Any capitalised term used but not defined in this announcement has the same meaning as is given to it in the Scheme document sent to Shareholders on 21 February 2009.
For further information:
Tepnel Life Sciences plc
Ben Matzilevich, Chief Executive Officer
Michael Slater, Group Finance Director
Carol Smith, Group Marketing Communications Manager
Tel: 0161 946 2200
Capital MS&L
Mary Clark or Joanna Whineray
Tel: +44 20 7307 5330
Seymour Pierce Limited
Mark Percy
Tom Sheldon
Christopher Wren
Tel: +44 20 7107 8000
Seymour Pierce, which is authorised and regulated by the Financial Services Authority, is acting exclusively for Tepnel and no one else in connection with the Offer and will not be responsible to anyone other than Tepnel for providing the protections afforded to clients of Seymour Pierce or for providing advice in connection with the Offer or any matter referred to herein.
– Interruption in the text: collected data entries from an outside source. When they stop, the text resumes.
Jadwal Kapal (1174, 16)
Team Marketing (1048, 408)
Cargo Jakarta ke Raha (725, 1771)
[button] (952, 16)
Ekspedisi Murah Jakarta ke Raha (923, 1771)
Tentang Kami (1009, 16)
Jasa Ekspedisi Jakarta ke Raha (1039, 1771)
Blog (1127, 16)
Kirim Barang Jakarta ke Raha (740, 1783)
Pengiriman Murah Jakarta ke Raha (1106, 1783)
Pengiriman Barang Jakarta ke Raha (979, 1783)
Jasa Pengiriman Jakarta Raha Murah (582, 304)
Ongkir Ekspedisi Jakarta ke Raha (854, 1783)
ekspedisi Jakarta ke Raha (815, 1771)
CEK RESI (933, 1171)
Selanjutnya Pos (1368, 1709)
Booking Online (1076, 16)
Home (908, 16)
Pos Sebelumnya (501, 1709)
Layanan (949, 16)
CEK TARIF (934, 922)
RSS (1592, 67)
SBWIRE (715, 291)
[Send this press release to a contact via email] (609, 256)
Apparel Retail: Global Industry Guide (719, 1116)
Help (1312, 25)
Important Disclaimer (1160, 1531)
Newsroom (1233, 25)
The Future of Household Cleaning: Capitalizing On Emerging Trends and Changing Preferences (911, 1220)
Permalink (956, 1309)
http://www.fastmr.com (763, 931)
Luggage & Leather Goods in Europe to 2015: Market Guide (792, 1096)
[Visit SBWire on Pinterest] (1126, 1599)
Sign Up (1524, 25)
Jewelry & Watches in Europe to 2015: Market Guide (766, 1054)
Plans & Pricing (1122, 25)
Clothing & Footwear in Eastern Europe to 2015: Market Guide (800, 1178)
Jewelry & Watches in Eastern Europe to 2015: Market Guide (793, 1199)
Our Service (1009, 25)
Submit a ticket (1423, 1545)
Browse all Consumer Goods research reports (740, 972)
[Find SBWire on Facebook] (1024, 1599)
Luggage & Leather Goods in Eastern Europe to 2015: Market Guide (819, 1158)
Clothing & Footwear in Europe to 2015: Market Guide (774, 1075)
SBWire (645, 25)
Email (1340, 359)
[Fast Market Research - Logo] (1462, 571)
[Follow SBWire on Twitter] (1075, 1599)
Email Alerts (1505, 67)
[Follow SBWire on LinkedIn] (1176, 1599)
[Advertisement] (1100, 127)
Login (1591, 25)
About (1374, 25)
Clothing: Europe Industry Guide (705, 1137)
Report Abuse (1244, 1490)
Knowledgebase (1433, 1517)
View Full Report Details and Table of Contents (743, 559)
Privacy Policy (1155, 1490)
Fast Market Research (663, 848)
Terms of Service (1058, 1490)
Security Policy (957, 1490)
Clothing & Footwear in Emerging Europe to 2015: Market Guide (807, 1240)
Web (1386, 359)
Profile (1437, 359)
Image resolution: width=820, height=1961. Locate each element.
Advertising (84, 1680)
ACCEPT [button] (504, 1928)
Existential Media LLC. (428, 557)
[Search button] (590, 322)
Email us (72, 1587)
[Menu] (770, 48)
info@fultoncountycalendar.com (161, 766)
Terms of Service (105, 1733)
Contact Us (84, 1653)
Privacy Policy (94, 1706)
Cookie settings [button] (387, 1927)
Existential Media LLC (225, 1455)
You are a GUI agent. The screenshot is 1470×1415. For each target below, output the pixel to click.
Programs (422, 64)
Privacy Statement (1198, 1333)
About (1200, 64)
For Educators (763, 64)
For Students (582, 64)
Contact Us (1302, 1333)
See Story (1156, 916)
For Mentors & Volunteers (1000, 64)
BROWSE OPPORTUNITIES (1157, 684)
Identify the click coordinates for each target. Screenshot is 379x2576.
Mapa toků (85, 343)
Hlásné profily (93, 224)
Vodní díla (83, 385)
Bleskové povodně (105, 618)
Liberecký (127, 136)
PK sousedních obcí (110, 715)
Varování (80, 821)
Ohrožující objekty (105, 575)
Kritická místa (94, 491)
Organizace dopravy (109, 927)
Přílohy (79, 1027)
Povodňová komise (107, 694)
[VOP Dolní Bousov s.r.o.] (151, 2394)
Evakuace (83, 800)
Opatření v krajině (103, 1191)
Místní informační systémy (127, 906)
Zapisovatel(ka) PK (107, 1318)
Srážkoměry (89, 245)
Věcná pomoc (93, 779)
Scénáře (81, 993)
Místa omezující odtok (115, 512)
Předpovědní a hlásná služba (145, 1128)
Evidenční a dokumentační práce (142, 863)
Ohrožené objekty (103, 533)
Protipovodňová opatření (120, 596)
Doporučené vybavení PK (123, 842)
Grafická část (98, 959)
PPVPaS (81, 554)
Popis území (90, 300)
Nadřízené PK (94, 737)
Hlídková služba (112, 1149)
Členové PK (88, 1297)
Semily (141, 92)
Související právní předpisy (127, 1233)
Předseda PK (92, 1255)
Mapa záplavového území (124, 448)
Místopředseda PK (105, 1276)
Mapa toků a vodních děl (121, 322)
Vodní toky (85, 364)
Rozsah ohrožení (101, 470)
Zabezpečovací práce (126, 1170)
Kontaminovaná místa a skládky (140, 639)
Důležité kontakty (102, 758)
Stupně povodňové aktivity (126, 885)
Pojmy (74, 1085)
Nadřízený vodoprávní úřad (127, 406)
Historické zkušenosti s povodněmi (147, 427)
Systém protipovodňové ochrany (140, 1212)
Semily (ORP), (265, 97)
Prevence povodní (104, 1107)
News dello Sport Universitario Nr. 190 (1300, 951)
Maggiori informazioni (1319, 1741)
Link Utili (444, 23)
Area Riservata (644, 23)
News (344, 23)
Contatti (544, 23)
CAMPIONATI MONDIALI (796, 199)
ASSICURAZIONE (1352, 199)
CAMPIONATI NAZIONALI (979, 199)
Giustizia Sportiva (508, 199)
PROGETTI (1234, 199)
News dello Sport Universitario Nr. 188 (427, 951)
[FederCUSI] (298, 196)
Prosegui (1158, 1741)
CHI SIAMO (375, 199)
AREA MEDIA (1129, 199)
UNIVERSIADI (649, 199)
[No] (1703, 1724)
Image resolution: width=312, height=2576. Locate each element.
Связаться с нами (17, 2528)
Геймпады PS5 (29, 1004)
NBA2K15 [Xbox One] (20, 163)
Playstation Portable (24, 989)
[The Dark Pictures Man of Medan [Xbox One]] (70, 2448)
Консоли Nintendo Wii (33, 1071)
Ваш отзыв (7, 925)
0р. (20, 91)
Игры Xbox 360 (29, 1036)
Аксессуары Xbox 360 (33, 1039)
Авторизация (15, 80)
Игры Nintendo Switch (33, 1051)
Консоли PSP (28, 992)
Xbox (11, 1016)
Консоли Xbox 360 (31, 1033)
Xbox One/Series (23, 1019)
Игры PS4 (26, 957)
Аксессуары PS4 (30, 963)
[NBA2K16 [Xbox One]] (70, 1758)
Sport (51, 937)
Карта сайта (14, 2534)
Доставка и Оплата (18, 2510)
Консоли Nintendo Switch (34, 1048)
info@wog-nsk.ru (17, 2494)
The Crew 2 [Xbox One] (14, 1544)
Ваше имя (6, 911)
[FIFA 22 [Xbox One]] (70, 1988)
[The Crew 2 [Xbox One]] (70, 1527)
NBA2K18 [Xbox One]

Merrill Lynch is acting for Gen-Probe in connection with the Offer and no one else and will not be responsible to anyone other than Gen-Probe for providing the protections afforded to clients of Merrill Lynch or for providing advice in relation to the Offer, or any matter referred to herein.
Dealing Disclosure Requirements
Under the provisions of Rule 8.3 of the Code, if any person is, or becomes, "interested" (directly or indirectly) in 1 per cent. or more of any class of "relevant securities" of Tepnel, all "dealings" in any "relevant securities" of Tepnel (including by means of an option in respect of, or a derivative referenced to, any such "relevant securities") must be publicly disclosed by no later than 3.30 p.m. (London time) on the Business Day following the date of the relevant transaction. This requirement will continue until the date on which the Scheme becomes effective or lapses or on which the "offer period" otherwise ends. If two or more persons act together pursuant to an agreement or understanding, whether formal or informal, to acquire an "interest" in "relevant securities" of Tepnel, they will be deemed to be a single person for the purpose of Rule 8.3.
Under the provisions of Rule 8.1 of the Code, all "dealings" in "relevant securities" of Tepnel by Gen-Probe or Tepnel, or by any of their respective "associates", must be disclosed by no later than 12.00 noon (London time) on the Business Day following the date of the relevant transaction.
A disclosure table, giving details of the companies in whose "relevant securities" "dealings" should be disclosed, and the number of such securities in issue, can be found on the Panel's website at www.thetakeoverpanel.org.uk.
"Interests in securities" arise, in summary, when a person has long economic exposure, whether conditional or absolute, to changes in the price of securities. In particular, a person will be treated as having an "interest" by virtue of the ownership or control of securities, or by virtue of any option in respect of, or derivative referenced to, securities.
Terms in quotation marks are defined in the Code, which can also be found on the Panel's website. If you are in any doubt as to whether or not you are required to disclose a "dealing" under Rule 8, please contact an independent financial adviser authorised under the Financial Services and Markets Act 2000, consult the Panel's website at www.thetakeoverpanel.org.uk or contact the Panel on telephone number +44 (0) 20 7638 0129; fax +44 (0) 20 7236 7013.